- [SET TASK] Starting at the line containing "Open the bing" and ending at the last line of the listing, write those lines out again, requests included. Scale every coordinate in the answers by 1.55 and round each result to a whole number, rounding halves up.
== STORED ROWS ==
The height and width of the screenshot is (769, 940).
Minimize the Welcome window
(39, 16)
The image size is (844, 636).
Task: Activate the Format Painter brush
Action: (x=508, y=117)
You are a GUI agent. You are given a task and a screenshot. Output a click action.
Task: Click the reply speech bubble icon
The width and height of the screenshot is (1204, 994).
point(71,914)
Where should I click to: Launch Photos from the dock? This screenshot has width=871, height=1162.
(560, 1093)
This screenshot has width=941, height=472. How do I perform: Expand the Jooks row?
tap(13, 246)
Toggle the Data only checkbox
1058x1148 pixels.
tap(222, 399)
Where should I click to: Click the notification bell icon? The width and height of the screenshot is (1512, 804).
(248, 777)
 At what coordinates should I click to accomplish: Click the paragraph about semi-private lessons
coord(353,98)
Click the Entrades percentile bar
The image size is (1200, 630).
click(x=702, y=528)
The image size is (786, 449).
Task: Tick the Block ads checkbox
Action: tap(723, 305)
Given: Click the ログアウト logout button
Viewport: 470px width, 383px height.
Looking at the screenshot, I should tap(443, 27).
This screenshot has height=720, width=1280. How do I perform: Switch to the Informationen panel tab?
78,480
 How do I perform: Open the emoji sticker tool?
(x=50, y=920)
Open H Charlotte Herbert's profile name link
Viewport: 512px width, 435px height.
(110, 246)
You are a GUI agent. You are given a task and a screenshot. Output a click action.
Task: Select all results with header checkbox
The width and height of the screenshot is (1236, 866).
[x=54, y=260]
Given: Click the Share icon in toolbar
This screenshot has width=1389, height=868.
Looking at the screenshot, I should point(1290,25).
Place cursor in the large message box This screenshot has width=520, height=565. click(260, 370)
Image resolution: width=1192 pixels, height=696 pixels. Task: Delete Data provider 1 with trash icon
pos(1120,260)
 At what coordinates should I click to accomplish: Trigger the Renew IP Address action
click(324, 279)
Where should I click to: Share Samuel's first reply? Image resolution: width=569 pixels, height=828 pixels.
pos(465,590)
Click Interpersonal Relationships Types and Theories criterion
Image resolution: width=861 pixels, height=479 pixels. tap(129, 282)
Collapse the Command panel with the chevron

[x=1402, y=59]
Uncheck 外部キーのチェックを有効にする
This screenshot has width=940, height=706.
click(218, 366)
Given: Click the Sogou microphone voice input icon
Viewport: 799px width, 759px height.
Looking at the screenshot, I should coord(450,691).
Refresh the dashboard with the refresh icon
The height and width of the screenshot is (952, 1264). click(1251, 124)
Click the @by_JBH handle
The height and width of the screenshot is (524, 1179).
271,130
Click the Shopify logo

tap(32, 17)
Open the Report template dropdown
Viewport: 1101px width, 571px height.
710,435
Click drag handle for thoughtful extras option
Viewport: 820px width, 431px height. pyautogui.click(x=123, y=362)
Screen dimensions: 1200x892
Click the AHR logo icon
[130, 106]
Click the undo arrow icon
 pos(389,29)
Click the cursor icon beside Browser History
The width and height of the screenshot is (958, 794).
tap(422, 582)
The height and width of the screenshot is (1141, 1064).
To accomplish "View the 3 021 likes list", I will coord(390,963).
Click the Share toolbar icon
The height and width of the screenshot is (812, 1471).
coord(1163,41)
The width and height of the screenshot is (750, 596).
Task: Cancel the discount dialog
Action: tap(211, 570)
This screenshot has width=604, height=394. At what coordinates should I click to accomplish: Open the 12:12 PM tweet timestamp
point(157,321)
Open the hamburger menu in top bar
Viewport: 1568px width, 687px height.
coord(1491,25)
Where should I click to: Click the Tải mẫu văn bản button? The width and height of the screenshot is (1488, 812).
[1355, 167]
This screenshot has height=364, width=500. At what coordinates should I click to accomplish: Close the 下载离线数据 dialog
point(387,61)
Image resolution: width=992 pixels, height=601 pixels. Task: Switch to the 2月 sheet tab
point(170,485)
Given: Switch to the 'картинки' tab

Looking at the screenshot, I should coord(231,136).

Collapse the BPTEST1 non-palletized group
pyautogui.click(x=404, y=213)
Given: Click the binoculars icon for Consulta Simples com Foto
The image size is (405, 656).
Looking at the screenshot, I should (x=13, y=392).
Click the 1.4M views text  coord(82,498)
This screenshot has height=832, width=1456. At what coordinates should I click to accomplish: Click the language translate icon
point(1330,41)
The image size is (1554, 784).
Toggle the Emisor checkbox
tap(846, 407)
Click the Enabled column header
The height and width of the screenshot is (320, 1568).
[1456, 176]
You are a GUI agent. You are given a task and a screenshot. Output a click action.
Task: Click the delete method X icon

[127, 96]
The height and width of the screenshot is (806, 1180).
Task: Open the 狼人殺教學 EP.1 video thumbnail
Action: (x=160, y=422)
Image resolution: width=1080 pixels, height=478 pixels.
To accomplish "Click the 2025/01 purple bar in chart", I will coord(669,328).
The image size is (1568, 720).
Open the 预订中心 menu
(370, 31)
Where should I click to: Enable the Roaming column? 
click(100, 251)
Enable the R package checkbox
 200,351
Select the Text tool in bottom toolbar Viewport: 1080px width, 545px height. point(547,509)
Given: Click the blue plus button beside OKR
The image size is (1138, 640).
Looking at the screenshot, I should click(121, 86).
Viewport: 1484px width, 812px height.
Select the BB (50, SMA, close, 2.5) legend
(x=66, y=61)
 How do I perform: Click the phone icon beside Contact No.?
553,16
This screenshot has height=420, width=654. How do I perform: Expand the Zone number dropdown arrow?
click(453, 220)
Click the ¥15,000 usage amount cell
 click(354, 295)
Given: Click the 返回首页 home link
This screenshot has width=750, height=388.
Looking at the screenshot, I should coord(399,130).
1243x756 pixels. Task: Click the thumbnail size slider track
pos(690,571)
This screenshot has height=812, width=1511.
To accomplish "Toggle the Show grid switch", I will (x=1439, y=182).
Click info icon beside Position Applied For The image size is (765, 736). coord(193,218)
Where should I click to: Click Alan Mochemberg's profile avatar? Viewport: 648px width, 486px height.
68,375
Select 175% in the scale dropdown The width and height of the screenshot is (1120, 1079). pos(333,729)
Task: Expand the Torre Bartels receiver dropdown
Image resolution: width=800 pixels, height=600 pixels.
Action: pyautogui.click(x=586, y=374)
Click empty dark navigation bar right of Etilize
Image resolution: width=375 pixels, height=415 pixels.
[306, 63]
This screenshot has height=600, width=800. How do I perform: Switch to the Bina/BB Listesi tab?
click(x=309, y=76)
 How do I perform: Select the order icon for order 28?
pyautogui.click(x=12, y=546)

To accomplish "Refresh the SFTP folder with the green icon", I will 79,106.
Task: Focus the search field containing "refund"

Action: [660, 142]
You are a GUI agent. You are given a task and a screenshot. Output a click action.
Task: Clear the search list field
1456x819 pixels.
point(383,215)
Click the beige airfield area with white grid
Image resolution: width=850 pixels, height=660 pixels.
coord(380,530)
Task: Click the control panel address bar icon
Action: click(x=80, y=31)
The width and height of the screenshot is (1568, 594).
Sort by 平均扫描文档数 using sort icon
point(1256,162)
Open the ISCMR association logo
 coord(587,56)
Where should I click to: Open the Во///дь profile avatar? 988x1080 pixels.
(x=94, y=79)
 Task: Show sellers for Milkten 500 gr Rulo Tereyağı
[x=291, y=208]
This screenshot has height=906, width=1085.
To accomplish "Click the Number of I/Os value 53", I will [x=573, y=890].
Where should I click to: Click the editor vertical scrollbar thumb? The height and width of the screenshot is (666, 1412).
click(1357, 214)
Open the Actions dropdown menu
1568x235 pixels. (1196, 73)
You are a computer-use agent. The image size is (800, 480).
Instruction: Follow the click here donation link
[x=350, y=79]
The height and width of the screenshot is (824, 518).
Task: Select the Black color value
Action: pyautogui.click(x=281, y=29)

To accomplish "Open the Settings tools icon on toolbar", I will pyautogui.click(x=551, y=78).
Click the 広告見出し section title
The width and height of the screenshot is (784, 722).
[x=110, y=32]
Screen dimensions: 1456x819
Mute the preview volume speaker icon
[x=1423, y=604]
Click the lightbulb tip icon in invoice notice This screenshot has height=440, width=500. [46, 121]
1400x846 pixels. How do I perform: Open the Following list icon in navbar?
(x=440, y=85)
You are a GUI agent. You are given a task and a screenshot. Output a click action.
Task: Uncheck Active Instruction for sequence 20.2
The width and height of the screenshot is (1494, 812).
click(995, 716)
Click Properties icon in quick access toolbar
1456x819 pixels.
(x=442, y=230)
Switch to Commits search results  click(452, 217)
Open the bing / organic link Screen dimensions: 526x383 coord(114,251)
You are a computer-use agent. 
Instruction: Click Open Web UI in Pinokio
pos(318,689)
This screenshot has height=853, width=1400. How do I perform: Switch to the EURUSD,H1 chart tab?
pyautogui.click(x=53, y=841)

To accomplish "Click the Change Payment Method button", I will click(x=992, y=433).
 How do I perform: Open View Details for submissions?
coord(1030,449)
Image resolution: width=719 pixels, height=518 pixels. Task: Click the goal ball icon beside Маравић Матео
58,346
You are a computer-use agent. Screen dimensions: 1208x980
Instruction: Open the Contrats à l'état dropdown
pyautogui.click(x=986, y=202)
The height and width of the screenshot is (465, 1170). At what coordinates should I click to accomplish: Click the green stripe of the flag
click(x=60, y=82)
===
- [COMPLETE RESPONSE]
Open the bing / organic link Screen dimensions: 526x383 coord(177,389)
You are a computer-use agent. 
Instruction: Click Open Web UI in Pinokio
pos(493,1068)
This screenshot has height=853, width=1400. How do I perform: Switch to the EURUSD,H1 chart tab?
pyautogui.click(x=82, y=1304)

To accomplish "Click the Change Payment Method button", I will click(x=1538, y=671).
 How do I perform: Open View Details for submissions?
coord(1597,696)
Image resolution: width=719 pixels, height=518 pixels. Task: Click the goal ball icon beside Маравић Матео
90,536
You are a computer-use agent. Screen dimensions: 1208x980
Instruction: Open the Contrats à l'état dropdown
pyautogui.click(x=1528, y=313)
The height and width of the screenshot is (465, 1170). At what coordinates should I click to accomplish: Click the green stripe of the flag
click(x=93, y=127)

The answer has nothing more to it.